Suppose I have some objective function $f(\beta)$ which I would like to minimize for $\beta$. A standard gradient descent would be
$\beta^{(t+1)}=\beta^{(t)}-\alpha \nabla f(\beta^{(t)})$,
where $\alpha$, the step size, is optionally subscripted $\alpha_{(t)}$. There are many results about how to choose $\alpha$, be it fixed or variable with time.
The update above is a special case of
$\beta^{(t+1)}=\beta^{(t)}-A \nabla f(\beta^{(t)})$,
where $A=\alpha I$. I would like to consider a gradient descent algorithm whereby $A=diag(\alpha_{1},\alpha_{2},...\alpha_{n})$ - does such a particular variant of gradient descent have a particular name? It is just allowing each coordinate to have a different step size, yet I have not found anything online about it. I imagine that one could do better by having a specific $\alpha_{i}$ for each coordinate than a single $\alpha $ for all. Does anybody know any work that has been done on this?
The idea of a line search is that the line is one-dimensional. Thus your idea corresponds to n line-searches along the coordinate axes. Thus you lose the information of the gradient.

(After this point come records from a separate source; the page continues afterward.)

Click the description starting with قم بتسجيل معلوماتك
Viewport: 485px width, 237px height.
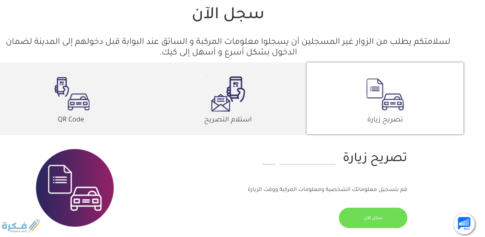click(327, 189)
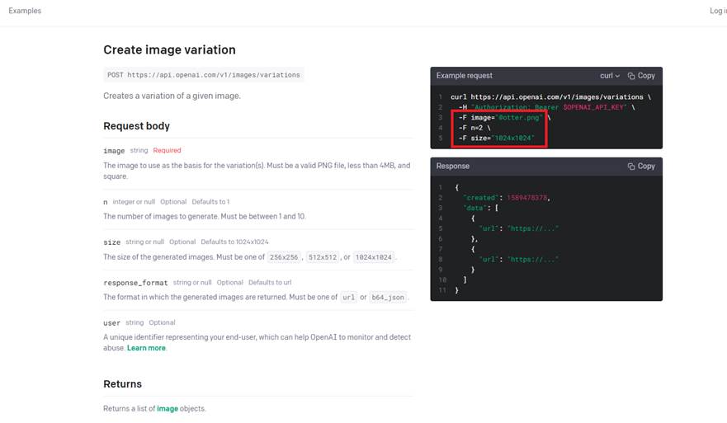Open the curl language dropdown
727x423 pixels.
coord(609,76)
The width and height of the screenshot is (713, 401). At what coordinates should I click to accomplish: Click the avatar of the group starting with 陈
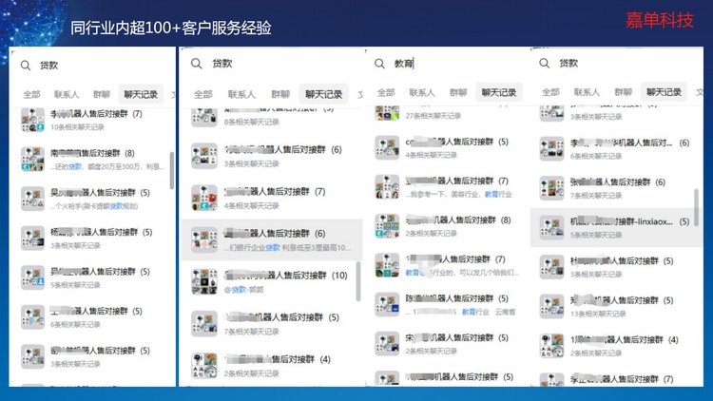(386, 304)
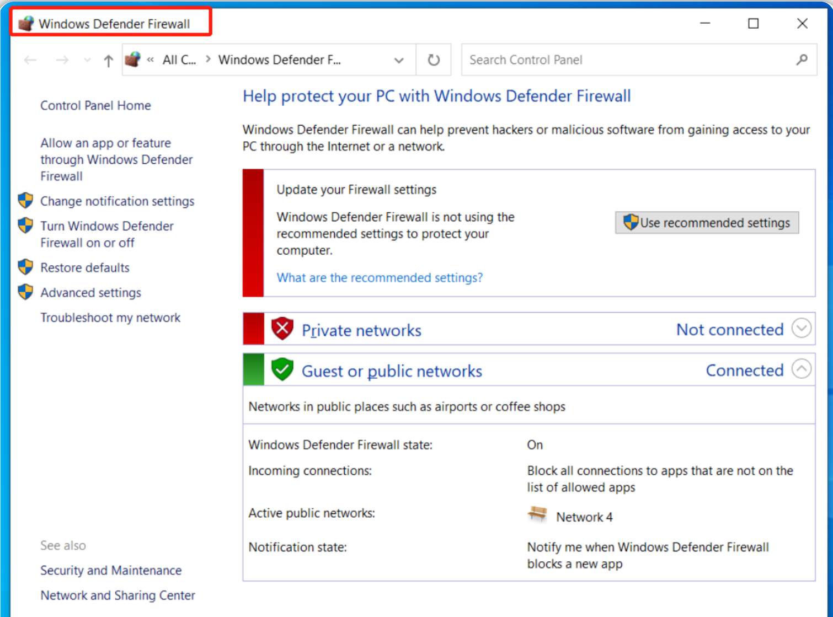Click the shield icon beside Restore defaults
The image size is (833, 617).
pos(25,267)
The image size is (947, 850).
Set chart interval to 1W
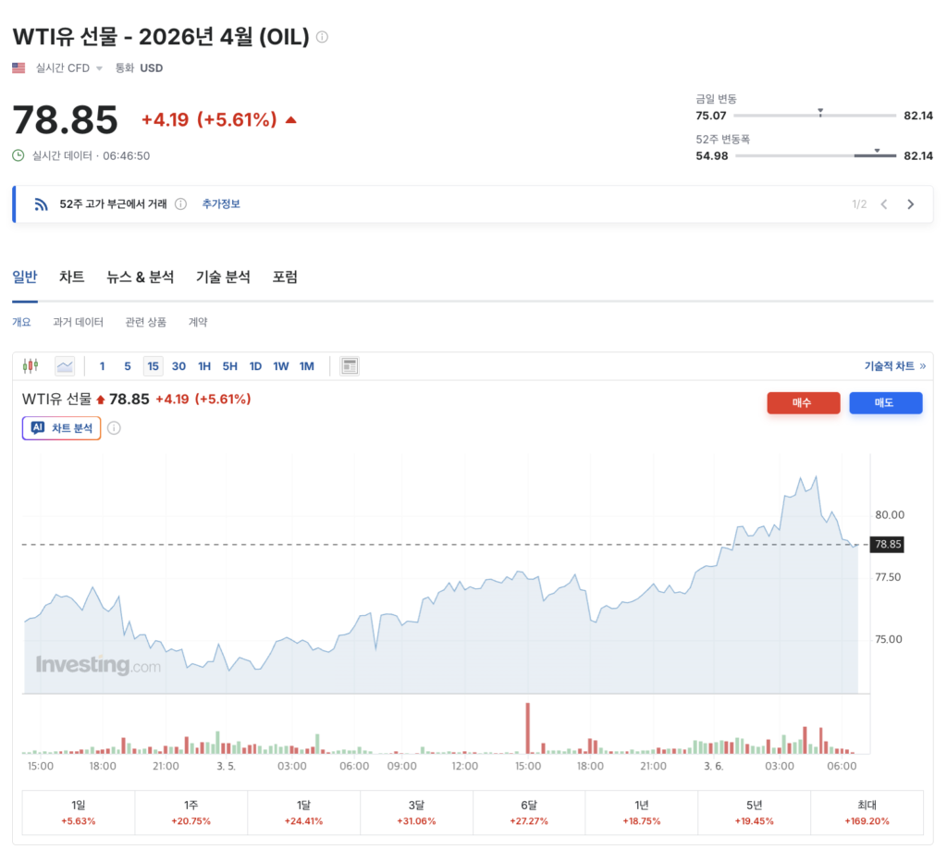(281, 366)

Alternatively you could use a fixed diagonal matrix $C=diag(c_1,...,c_n)$ to scale the components of the system and gradient, i.e., $$ \beta^{(t+1)}=\beta^{(t)}-αC \nabla f(\beta^{(t)}) $$ to get again a one-dimensional line-search. This is then one choice of a pre-conditioner. However, the determination of "good" diagonal entries is again much guess work. The step to (L-)BFGS is then not that large.